In a way that I’ve never experienced before in my all too brief running career – I am staring at something that seems so far beyond what I’ve ever attempted before either in training or in a race. In my first marathon I was woefully undertrained, and yet I had at least covered 70% of the distance in training. Here, I feel pretty clueless about what is going to happen after 31 miles. In fact, I have wondered a few times what the heck inspired me to want to tackle this endeavor. And then I remember – it was after my 50k race down in Kansas, and I was wondering if 50 miles would be 1.609344 times the fun of a 50k. And of course, there was only one way to find out. There was also the weird and maybe sick thought of wondering I had it in me to cover that kind of distance in a single shot.

So, I asked around, “what is a good race to try for running one’s first 50 miler?” Ice Age was definitely near the top of many people’s lists. There was even one suggestion that I can’t seem to forget – do Ice Age, then the Voyageur 50 miler in July, then the Superior Trail 50 mile in September, after which I would be primed and ready to do the ultimate 50 miler – the Grand Canyon Rim to Rim to Rim. (I’m definitely thinking about the last one).

So I watched and bided my time and waited for the registration for Ice Age to open up. It finally did on January 25th. This I noticed one morning as I did my daily ritual that included logging on to check the weather, seeing what the shirt du jour was over at shirtwoot.com and checking on registration. Funny thing that, I seem to need to be signed up for a race in order to make training for it seem more real. It seems that my persistence paid off in a small way, as I was listed as the first person to sign up. Hey – I got to be first at something! I am secretly hoping I’ll get bib number 1. Not that I have any chance of living up to that billing. But it would be cool to be thought of as a top seed, at least until the gun goes off and I am left standing in the line to the port-a-potties while everyone else takes off.

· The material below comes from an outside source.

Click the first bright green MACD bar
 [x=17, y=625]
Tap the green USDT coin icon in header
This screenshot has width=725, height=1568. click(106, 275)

This week I started reading Maurice Herzog’s “Annapurna”. I like these adventure stories because they inspire me. I am also reminded of what the late sir Edmund Hillary said once: “I

believe that if you set out on an adventure and you’re absolutely convinced you are going to be successful, why bother starting?” Indeed – that is the edgy appeal that an ultra has for me. It’s not so much I want to do it because I can, rather I want to do it because I’m not certain about the outcome. There is a great mysterious territory out there beyond 50 kilometers which I’ve never seen. To be fair, I also haven’t explored that mysterious territory of 26.2 miles run really well either. So I do have some unfinished business there, I suspect. But first things first. For this adventure, I know that most if not all of the battle will be fought within myself, within my head, against my own demons.

Now all that’s left to do is through a few more things in the bag and hit the road. And try and decide for the last and final time which shoes I want to wear (to start). I’ve already picked out my socks, shorts and hat.